Kaynak Metin.
____________

Gördüğünüz gibi bu tatlı çöl fırtınası oldukça tanıdık. Aynı Müjde çorap reklamı gibi gündelik tecrübelerimizden ilham alınmış. Bir Türk kadını olarak bu senaryoyu kaç kere yaşadım inanın bilmiyorum, bi yerden sonra sıkılıp “Ay artık kumdan insana dönmiyim, eskidi bu numara” diyerek saksı, bebek ayakkabısı ve balta gibi objeler de oldum. Nasıl olduğunu bilirsiniz…
Peki ofiste patronu tarafından kumda debelenen mankenler izlerken yakalanmak istemeyenlerimiz için çölde her şey nasıl mı gelişti?
Öncelikle Doğu’nun güzelliklerinin sembolü kadın vardı (Doğu derken Klingon)
Fakat o da ne, kadın ağlıyordu… (Boşuna merak etmeyin niye ağladığını açıklamıyolar. Lokumsuzluk Özlemi)
Ve onbeş sene önce Maslak
Durup dururken ortaya çıkan yakışıklı (“Selam tatlışlar”)
Derken yakışıklı bir kum öbeğine dokunuyordu… (Çünkü neden olmasın?)
…Ve kum öbeği dokunulunca ağlayan kadına dönüşüyordu! (Tabii ki. Bu arada 1984 İngiliz reklam endüstrisinin estetiği 2000’ler Gülben Ergen klibi konseptiyle büyük benzerlikler göstermiyor mu? Muğlaklık ve renklilik esasları üzerinde birleşmişler)

____________

Gösterilen Bilgiler.
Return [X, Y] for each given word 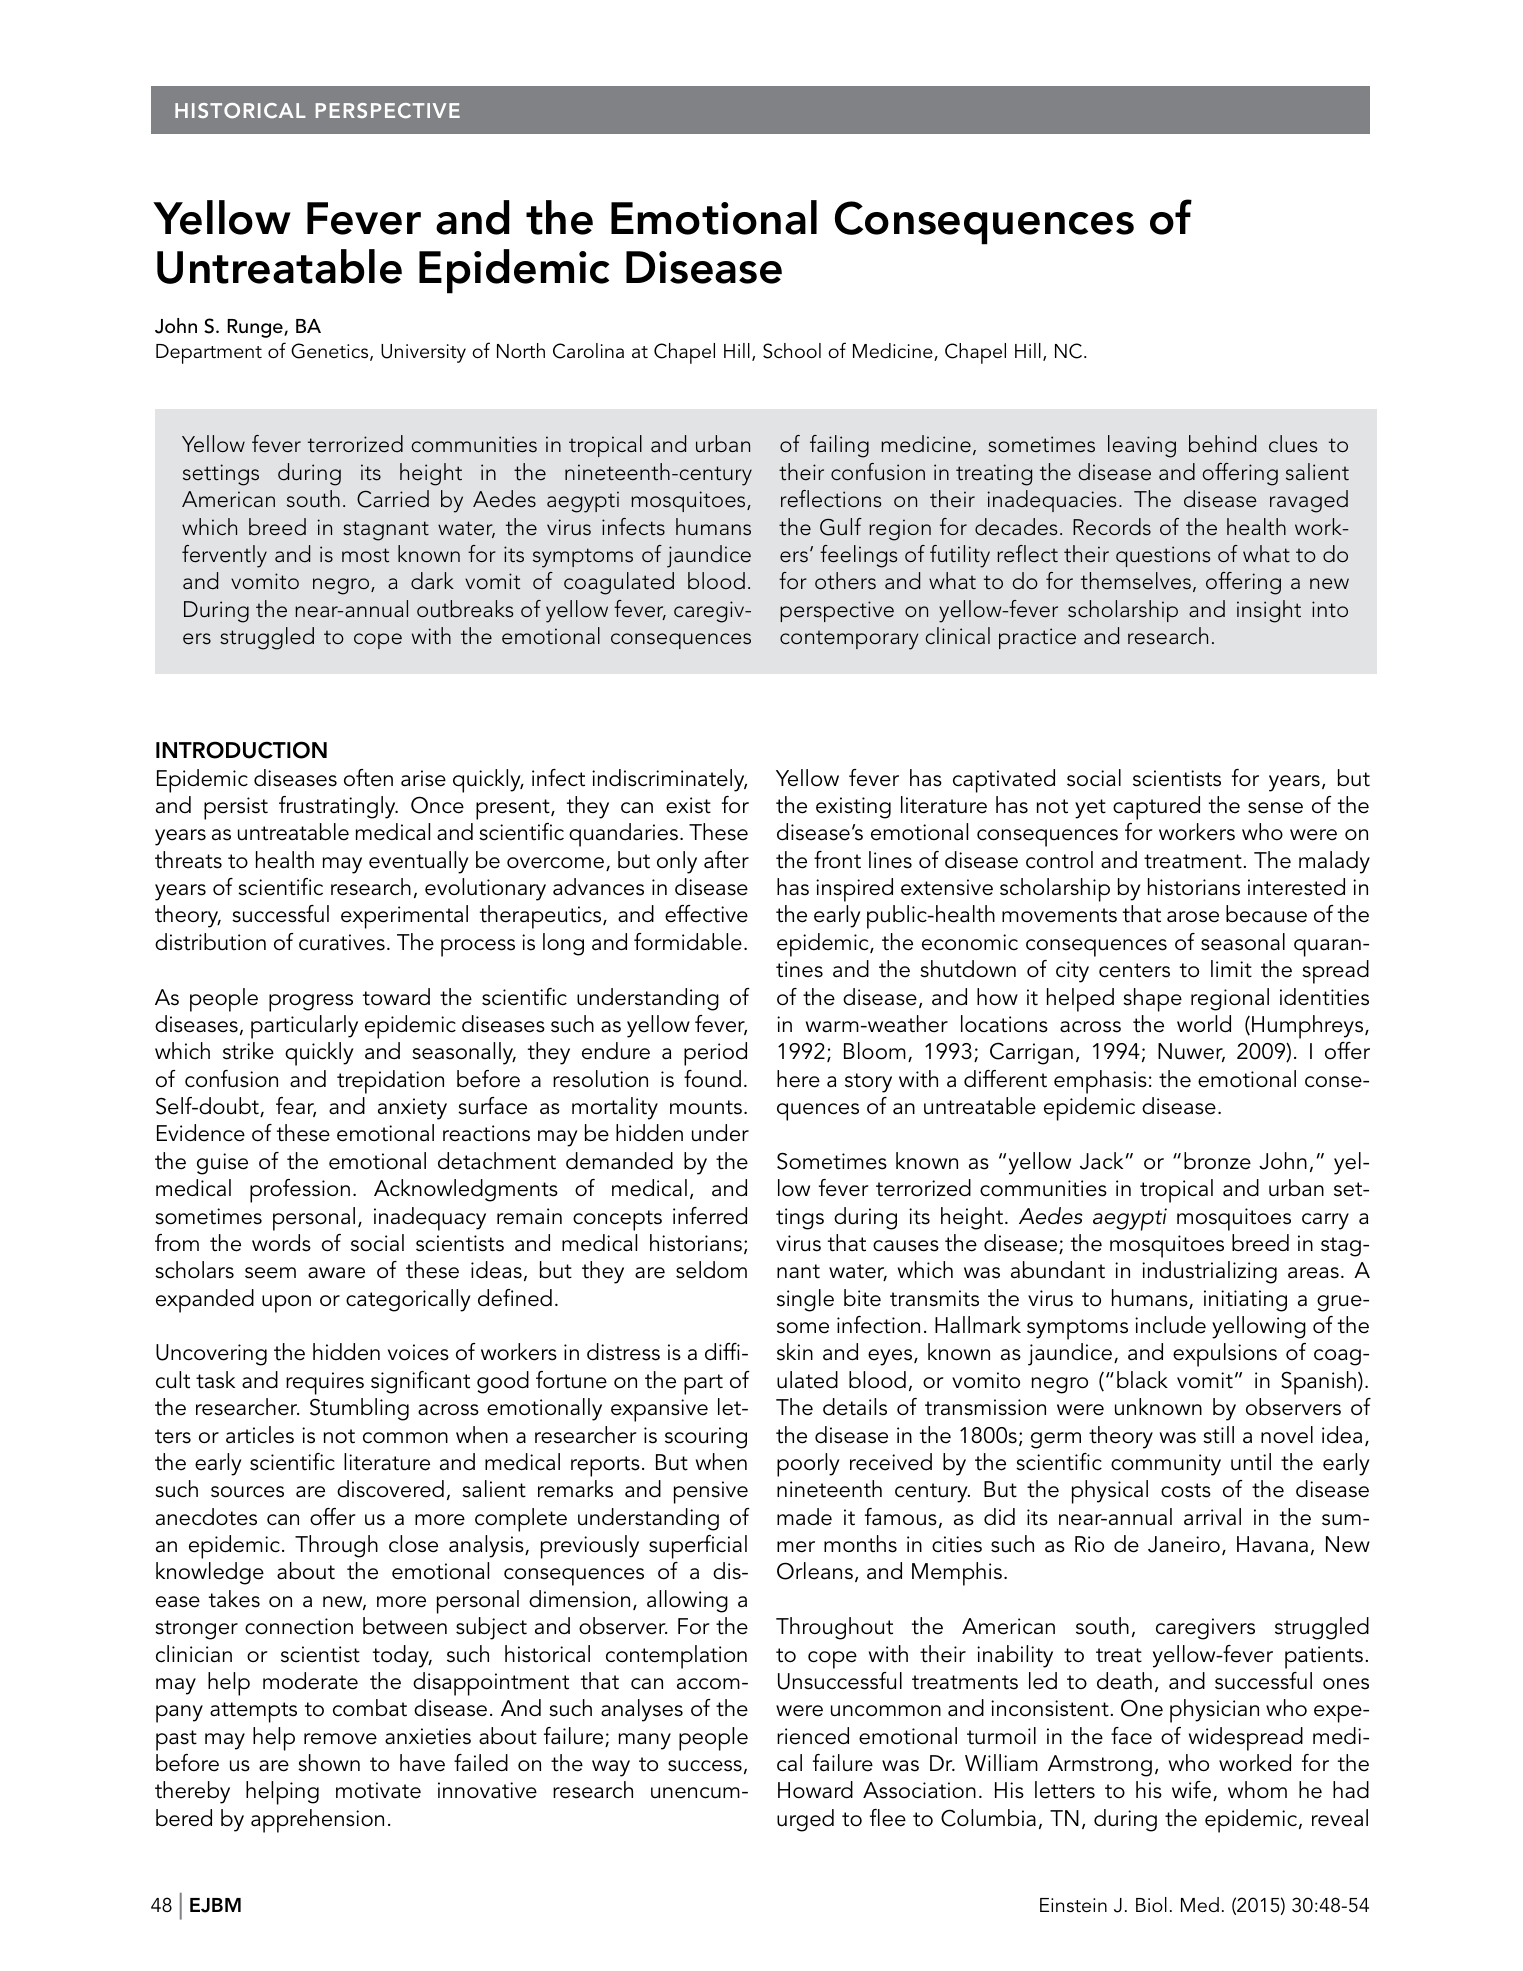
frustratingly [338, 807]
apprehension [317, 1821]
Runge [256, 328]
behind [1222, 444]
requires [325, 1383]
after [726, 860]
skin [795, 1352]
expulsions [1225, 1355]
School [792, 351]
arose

____________

Görev 1. Kaynak metne göre kum öbeği dokunulunca neye dönüşüyordu?
Görev 2. Kaynak metindeki şu cümleyi İngilizceye çevirin: "Peki ofiste patronu tarafından kumda debelenen mankenler izlerken yakalanmak istemeyenlerimiz için çölde her şey nasıl mı gelişti?"
Görev 3. Çölde geçen kum reklamını anlatan yazıyı kaldığı yerden sürdürün.

Yazılı Yanıt 1. Ağlayan kadına dönüşüyordu.

Yazılı Yanıt 2. So, for those of us who don't want to be caught by the boss at the office watching models flailing in the sand, how did everything unfold in the desert?

Yazılı Yanıt 3.
Kadının göbeğinde beliren sponsorumuz (Süüüüpriiiiz süpriz süpriz aaaaşkıııım)
Yaklaşımını beğendim…
….Derken oryent yılanı ve sembol yorgunluğu. (Aaaaaşkıııım)
(Bu noktada Yağız Adam çölde güzel kadın bulmanın verdiği gazla artık kadının göbeğinde bulunmayan çikolatayı eşşek kadar kılıçla ikiye bölüyor ama onun screenshot’ını alamadım, beş hızlı kareyle anlatmışlar çizgiroman gibi. Fakat videoda izleyin, çok heyecanlı. Adam kılıçla çikolatayı ikiye bölüyor. Kılıç kullanarak. Türk ya hani. Kılıç.)
FİNAL: Mahallenin Muhtarları jeneriği tarzında “A orda mıydınız sizi görmedik, biz de çikolata yiyoduk” bakışı.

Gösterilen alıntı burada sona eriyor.